Meta-analyses developed through systematic reviews are not an atlas that offers readers several equally reliable routes through the terrain mapped out by the authors. Rather, meta-analyses depend on the stringency of the methodological quality assessment filter that is applied. By examining this quality assessment more closely, we come to see the authors’ intention and the means by which they convey this intention [7]. Assessing the quality of evidence is a complex task and this assessment should consider not only elements of the study design but also aspects of study conduct, epidemiological relevance and consistency. All readers should examine the consistency and transparency of authors’ conclusions against the way they have set forth the quality filter of their own analysis. In the end it is this transparency that make systematic reviews better than opinion-based narrative ones.

The clinician’s point of view

G.F. Gensini, R. Gusinu

Screening for cancer remains a very emotional and debated issue of great public health relevance in the contemporary medical practice. This review from the Cochrane Library shows that the analysis of published data results in multiple opinions based on a limited amount of reliable data.

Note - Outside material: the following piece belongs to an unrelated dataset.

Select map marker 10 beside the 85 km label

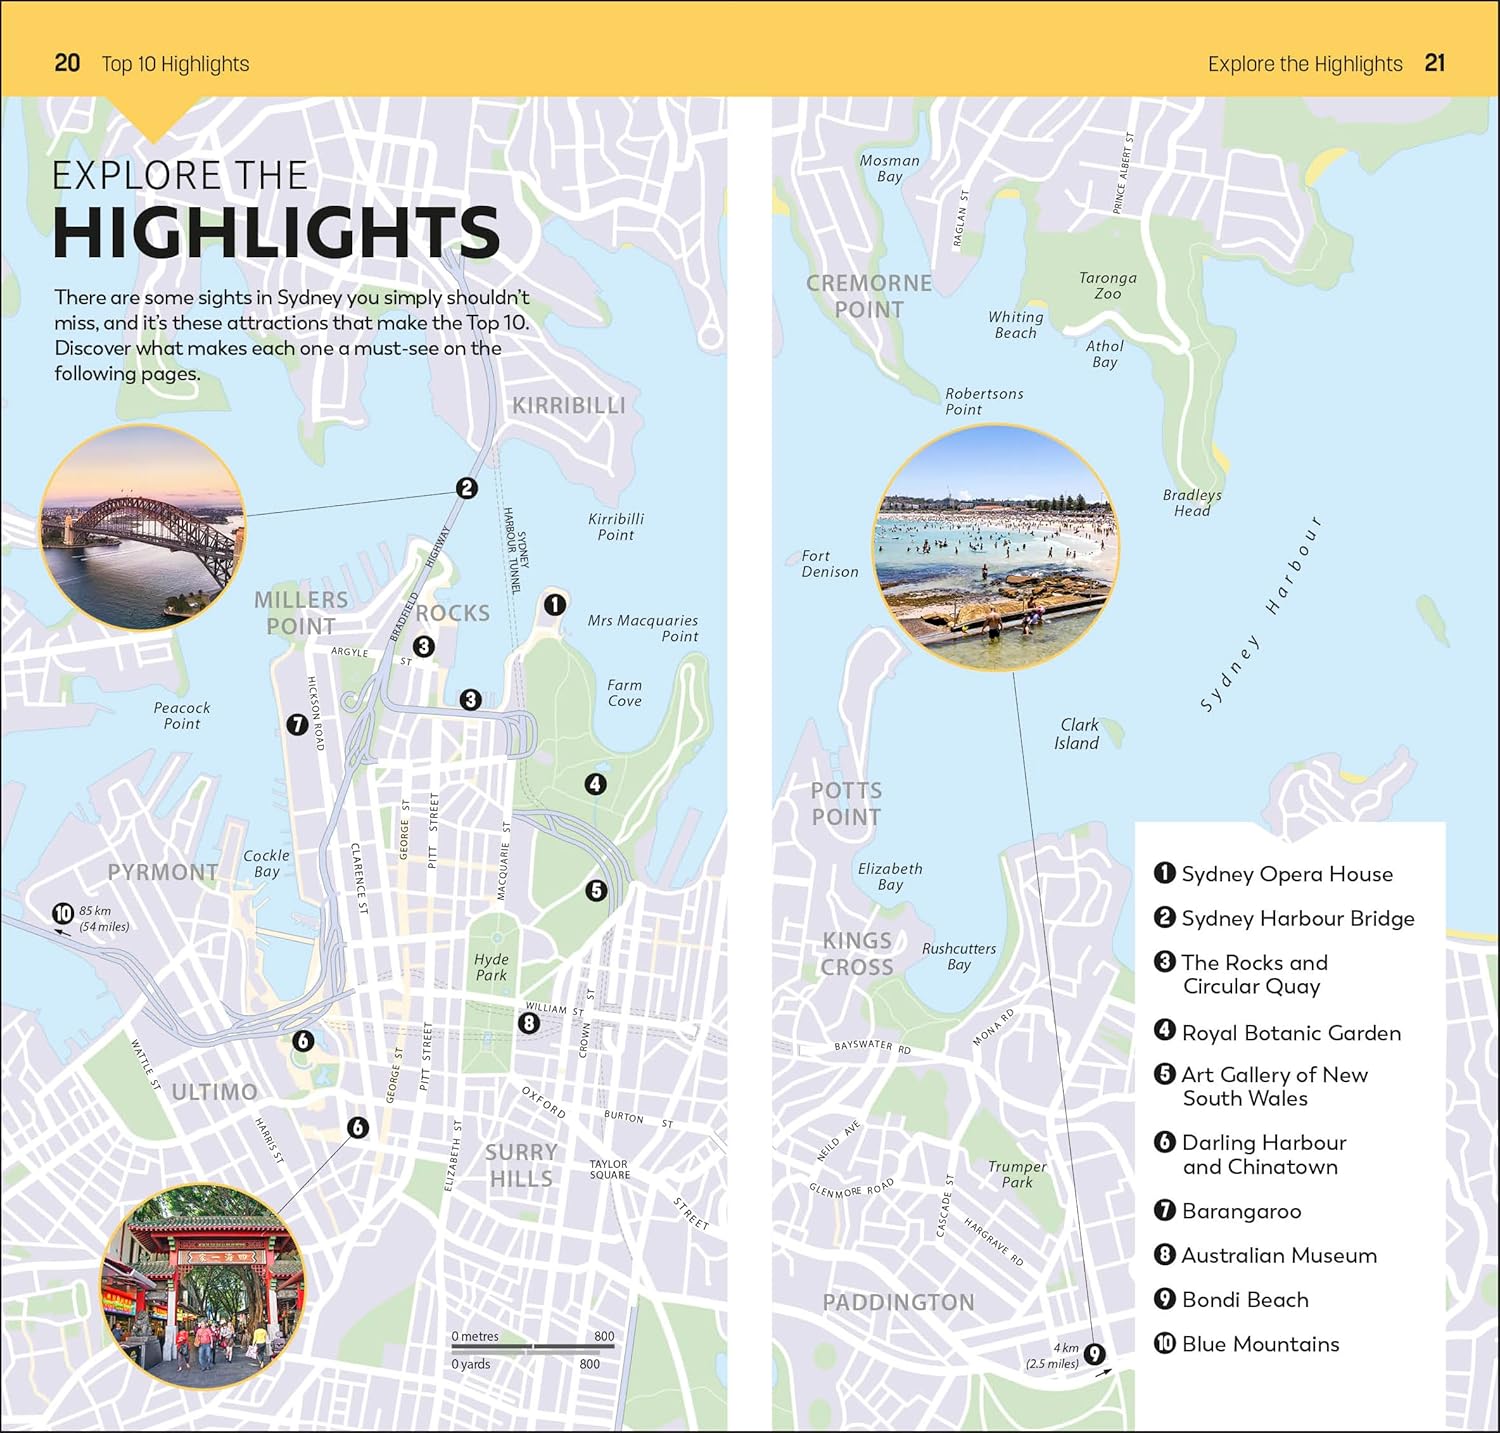[x=63, y=913]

In the same way the relationship between research-based evidence and health policy is more complex than usually anticipated and recommendations and decisions regarding cancer screening should be based on highly reliable data, and not on assumptions or speculations.

The assessment of the balance between benefits and disadvantages from screening studies is particularly complex in this specific area due to the importance of the methodological quality filter applied to the studies.

This systematic review represents an excellent model of conditions characterised by great public health relevance, by a number of clinical trials available, but severely affected by the uneven quality of trials.

This may lead to markedly different conclusions in relation to the filter applied to the quality of the evidence produced by trials, stressing the importance of a thorough evaluation of the stability and strength of medical evidence, as very clearly described in a recent paper [8].